The Download CSV functionality allows you to generate and download a CSV report that includes all the information corresponding to each view.
Please note that hostnames that are listed in Standard View and Latest Threats View with the N/A tag instead of their name are not listed in the Forward Lookup Zones. In order to fix this, you will need to add those hostnames in the Forward Lookup Zones.
DNS Security PREVENTION - NETWORK settings
In order to set up DNS Security - Network in the HEIMDAL Dashboard, you have to access the Network Settings section -> DNS Security tab.
DarkLayer Guard - turn on/off the DNS Security - Network module;
Log Agent logging - turn ON/OFF intercepted logs reporting within the HEIMDAL Dashboard;
Hybrid DNS - turn ON/OFF the HEIMDAL DNS Server that runs locally on the DNS Server to filter the DNS queries. This option requires the LogAgent to be installed on the DNS Server;
DNS over HTTPS (DoH) for DNS Security - when enabled, all DNS queries will be resolved via the set DoH server (when the check box is ticked, a text field, where the DoH server domain or IP should be mentioned, will become available), except the queries related to the server itself;
Domains Allowlist/Blocklist - allows you to allowlist/blocklist a domain/sub-domain for the users in your network;
Block By Category - this feature allows you to block groups of domains that are included in a category (example: Social, Sports, Gambling, Finance, Health, Keeping Children Safe in Education, and others). Block by Category is NOT supported when using Hybrid DNS;
Custom block pages - this feature allows you to set your organization's name, craft a personalized message to be displayed on the block page, and incorporate your logo that will replace the default Heimdal block page when DNS Security - Network intercepts and blocks access to a malicious domain (or blocklisted domain). Custom block page is NOT supported when using Hybrid DNS;
Access Rule* - add your Public IP Address(es) to filter traffic through our DNS Servers. Here you can specify a Public IP Address or a Subnet;
FILL CURRENT IP - automatically add your current Public IP Address in the Subnet field, getting it ready for being added as an Access Rule.

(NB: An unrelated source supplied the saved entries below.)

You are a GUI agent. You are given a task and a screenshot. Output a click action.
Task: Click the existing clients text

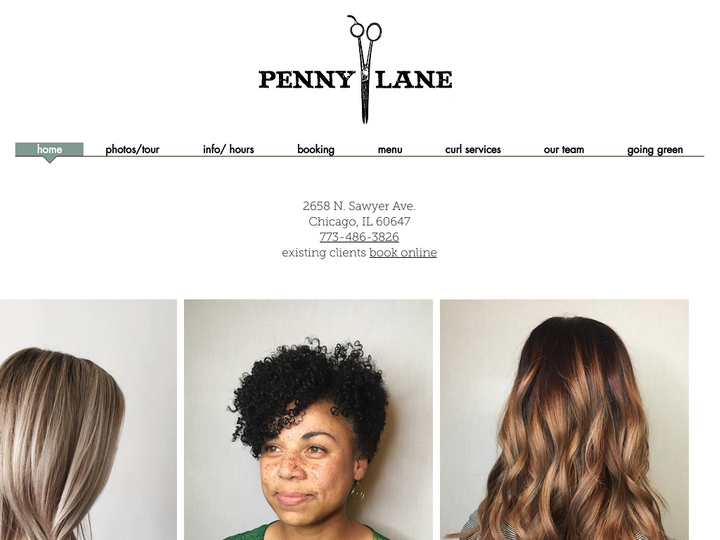tap(324, 253)
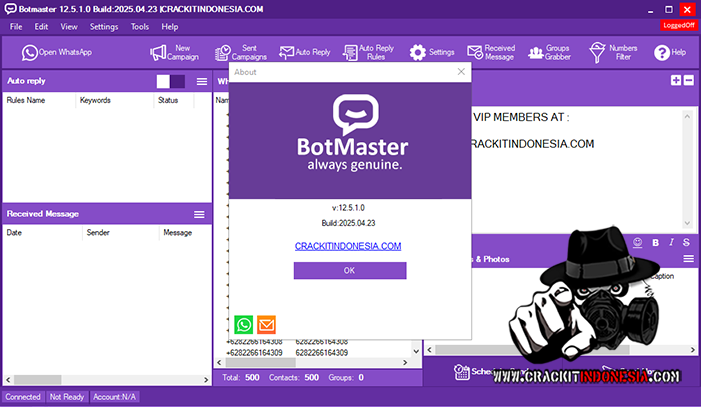Toggle the Auto reply on/off switch

(x=171, y=81)
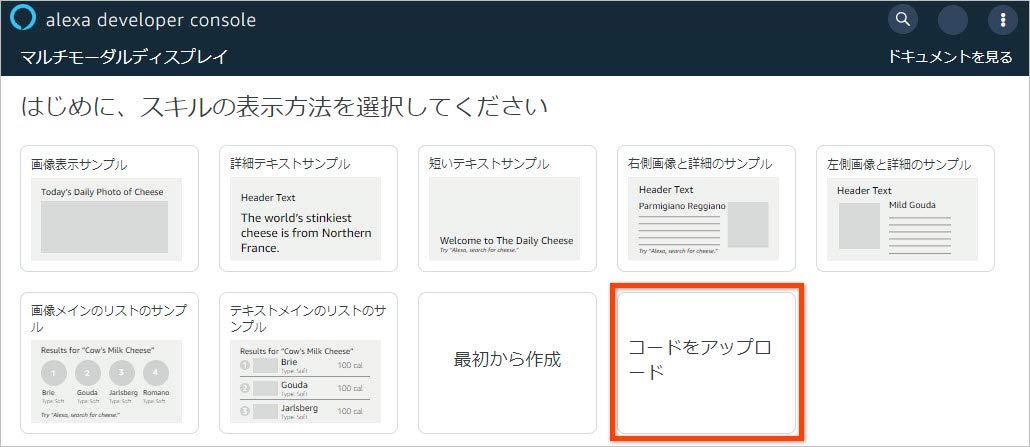Click the 最初から作成 button
1030x447 pixels.
coord(507,360)
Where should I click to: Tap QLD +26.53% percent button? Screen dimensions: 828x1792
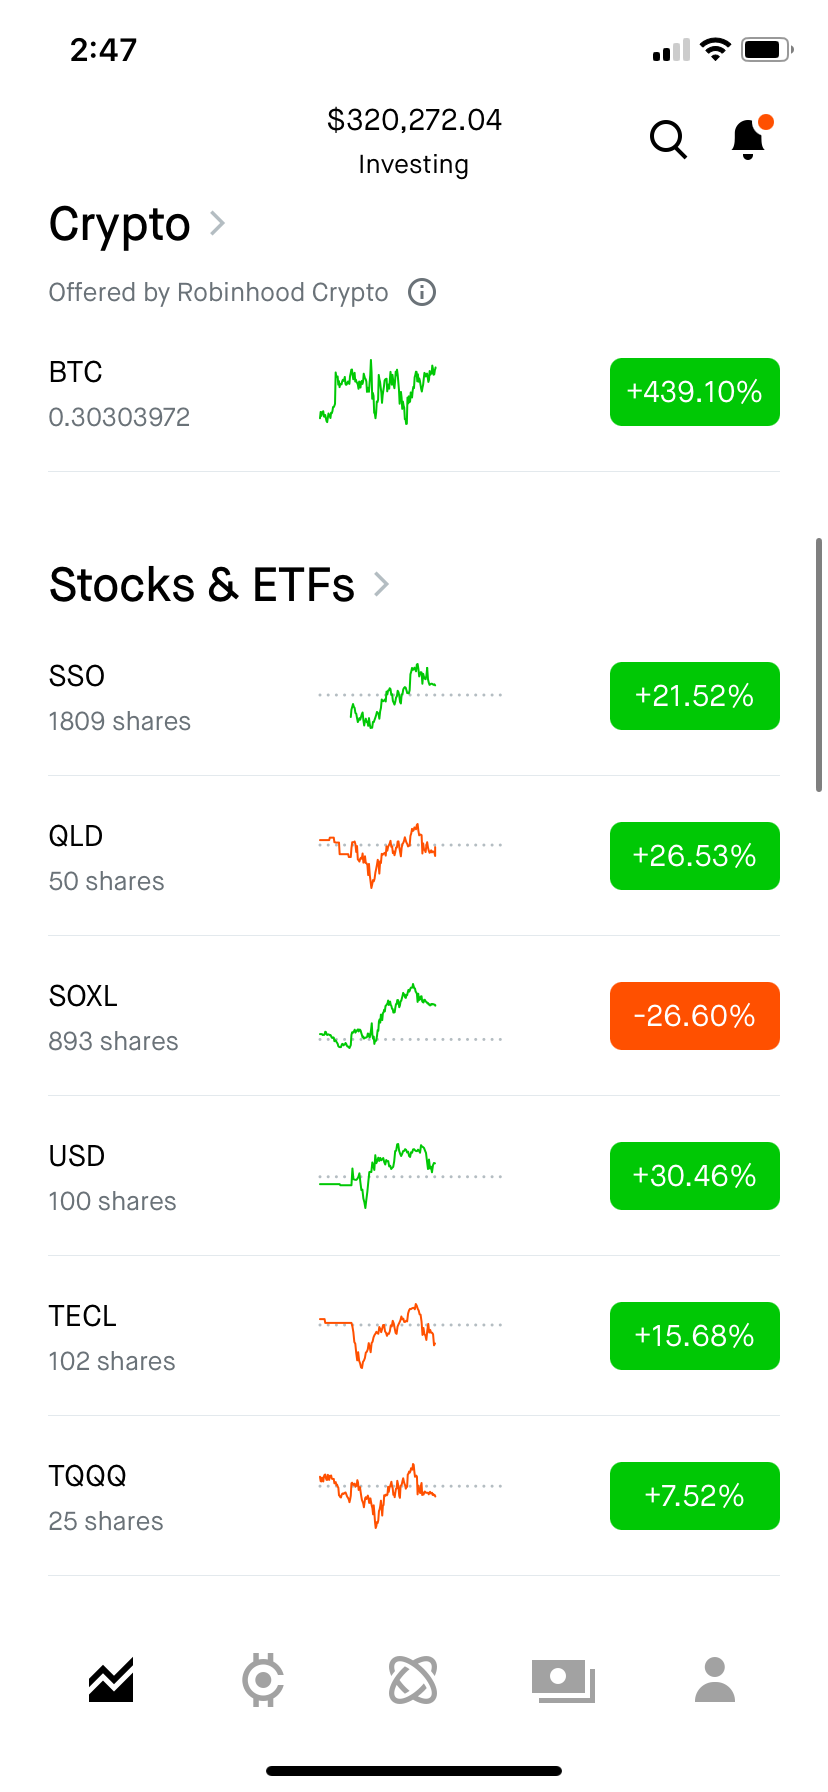point(694,856)
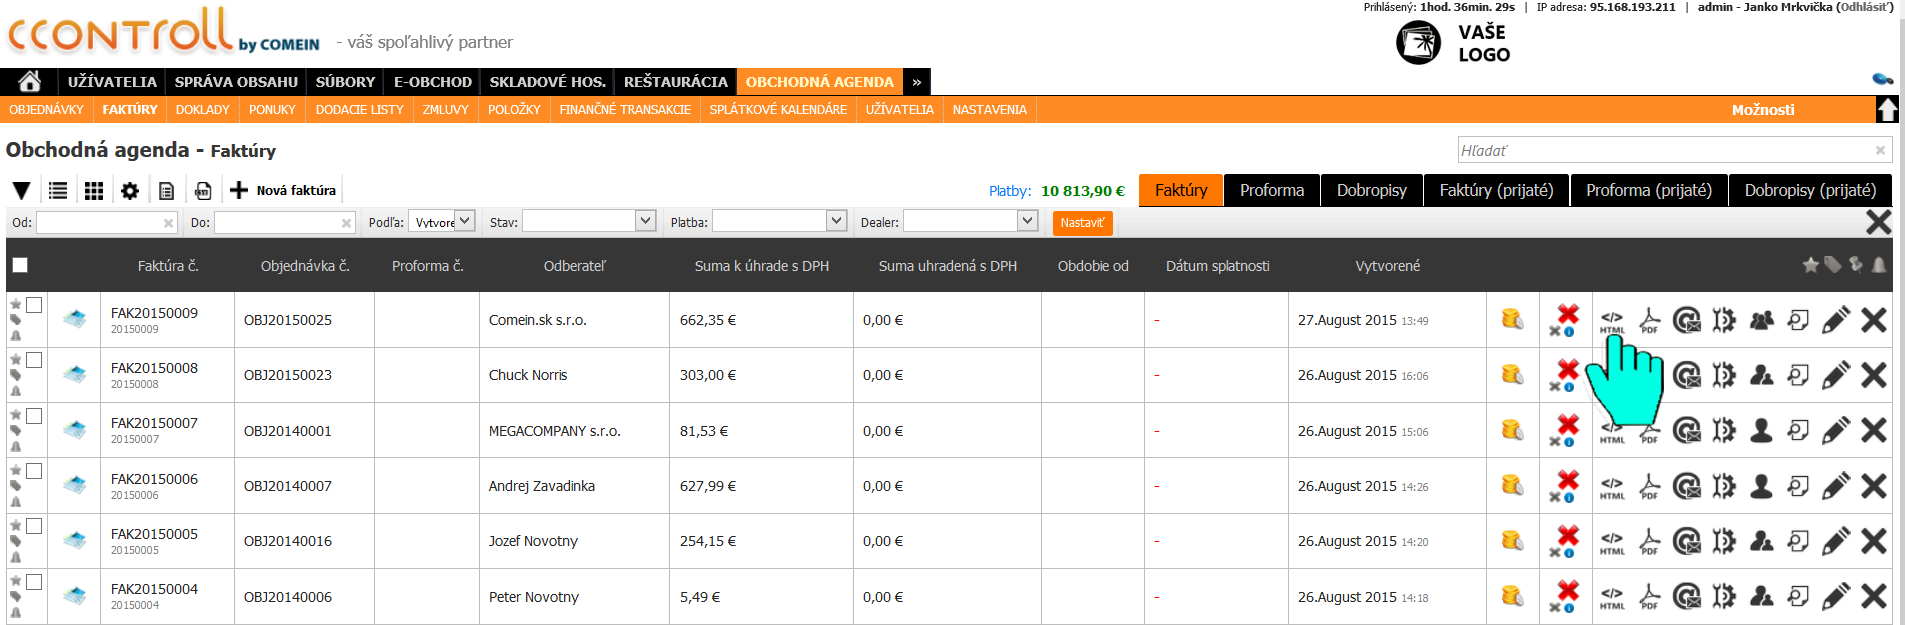The width and height of the screenshot is (1905, 625).
Task: Select checkbox for row FAK20150007
Action: (x=34, y=416)
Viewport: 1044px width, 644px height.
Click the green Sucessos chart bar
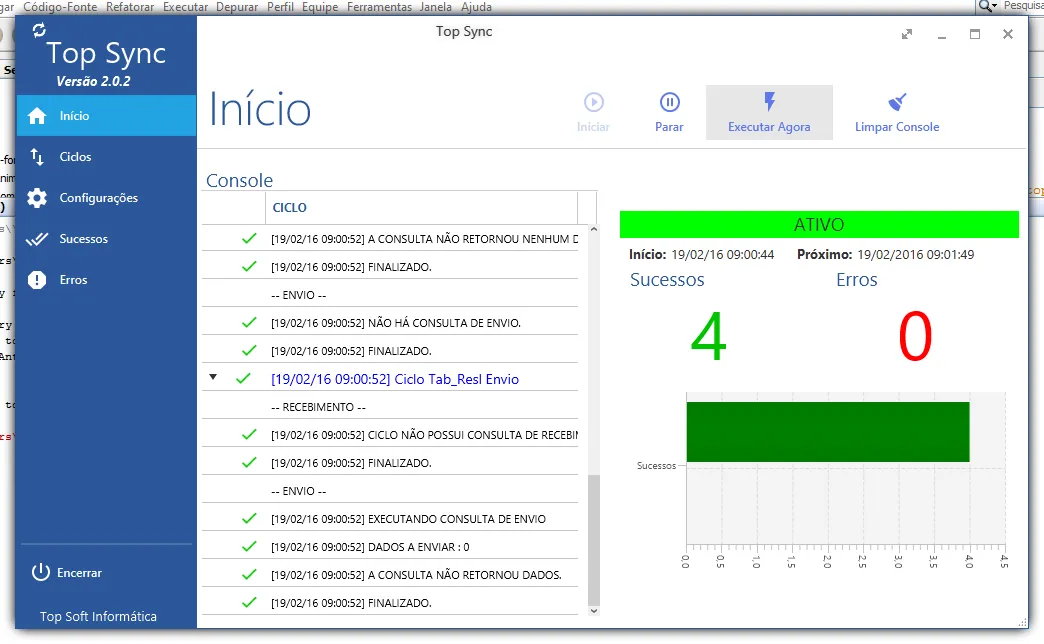click(827, 432)
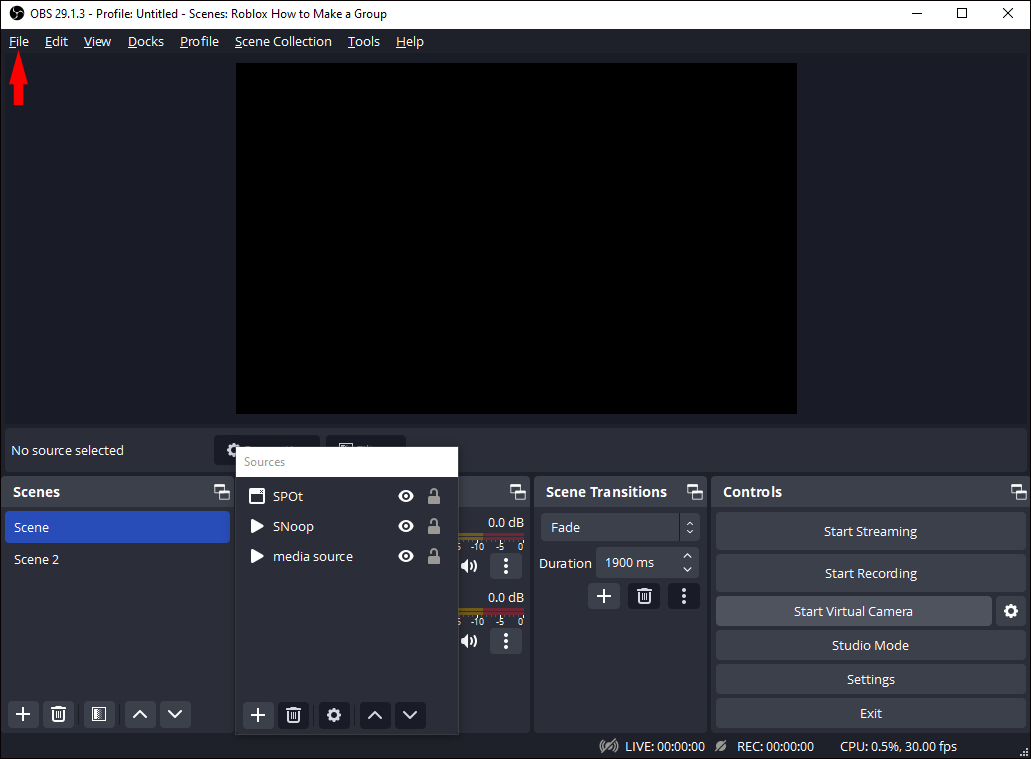Image resolution: width=1031 pixels, height=759 pixels.
Task: Add a new source with plus icon
Action: 258,715
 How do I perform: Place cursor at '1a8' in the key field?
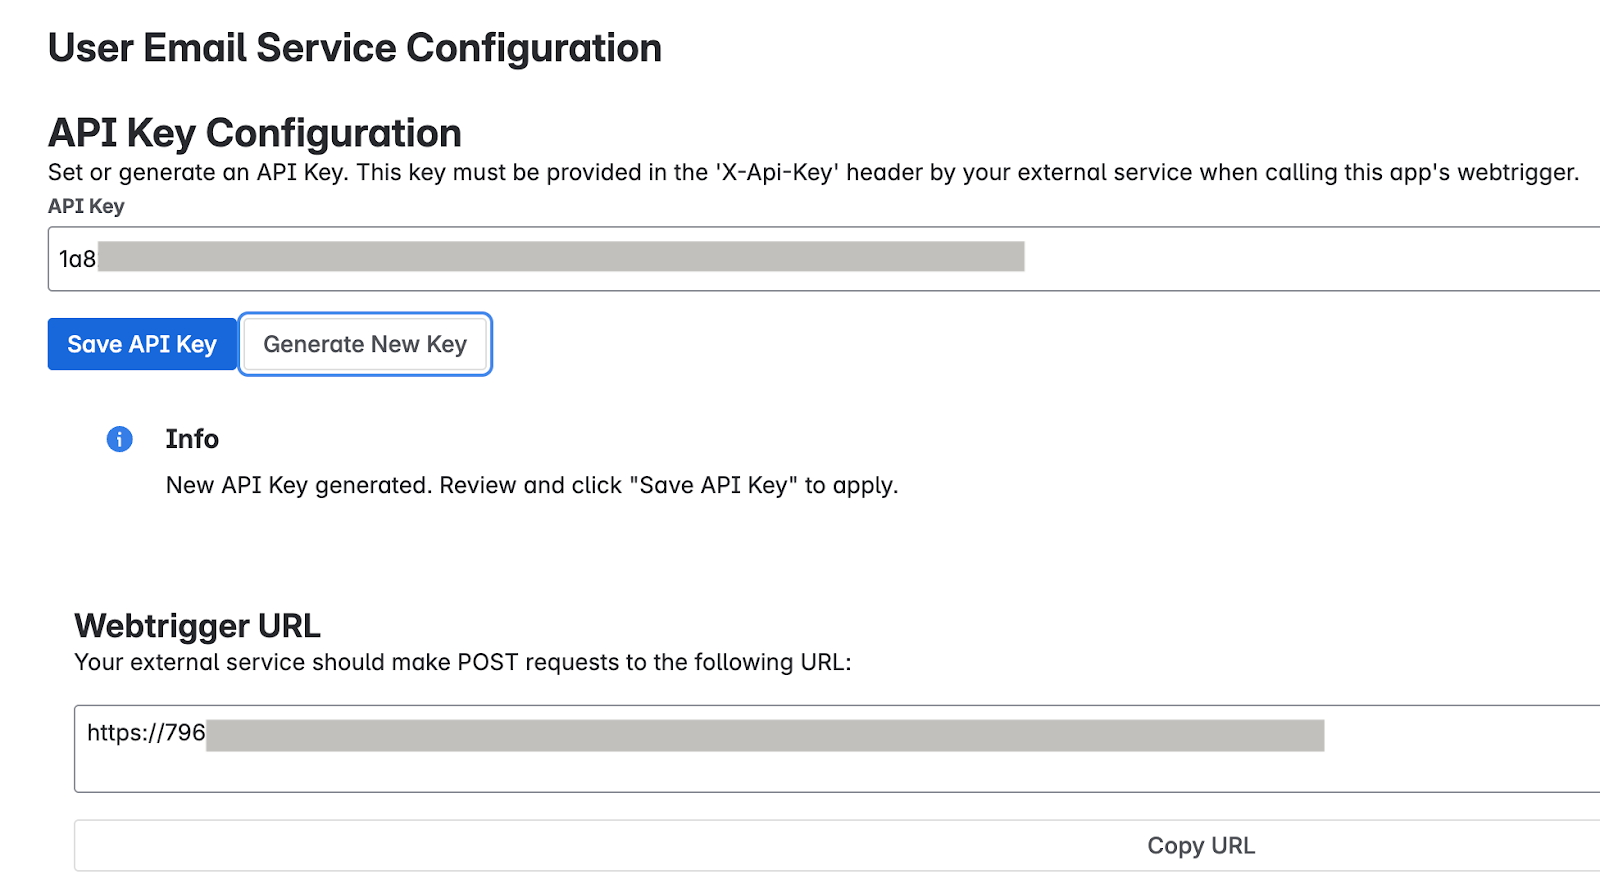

- You can add an Access Rule only if you are logged in to the HEIMDAL Dashboard from the Public IP Address that you are trying to add as an Access Rule;
- You can only add /32, /31, and /30 subnets;
- If you need a wider range, please raise a ticket with HEIMDAL Support;
- Once a new Access Rule is added for a Public IP Address or Subnet, it will be allowlisted in our database. Removing it from the Access Rules will stop the filtering through our DNS Servers and could cause connectivity issues on your DNS Server if you are still forwarding traffic through the DNS Security - Network.
*WARNING: Once a new Access Rule is added for a Public IP Address or Subnet, it will be allowlisted in our database. Removing it from the Access Rules will stop the filtering through our DNS Servers and could cause connectivity issues on your DNS Server if you are still forwarding traffic through the DNS Security - Network.
Log unknown hostnames - logs and displays unknown (N/A) hostnames in the DNS Security Network views (Standard view and Latest Threats view);
Log local domains - logs and displays intercepted local domains;
Policy check interval - sets the check interval of the DNS Security Log Agent;
Update Network Settings - updates all the configurations performed in the DNS Security Network module.
IMPORTANT
To enable the display of the default or custom block page for HTTPS websites when using DNS Security - Network, you will have to download and install the certificate manually on all devices. Go to the Guide -> Download and Install tab in the Heimdal dashboard.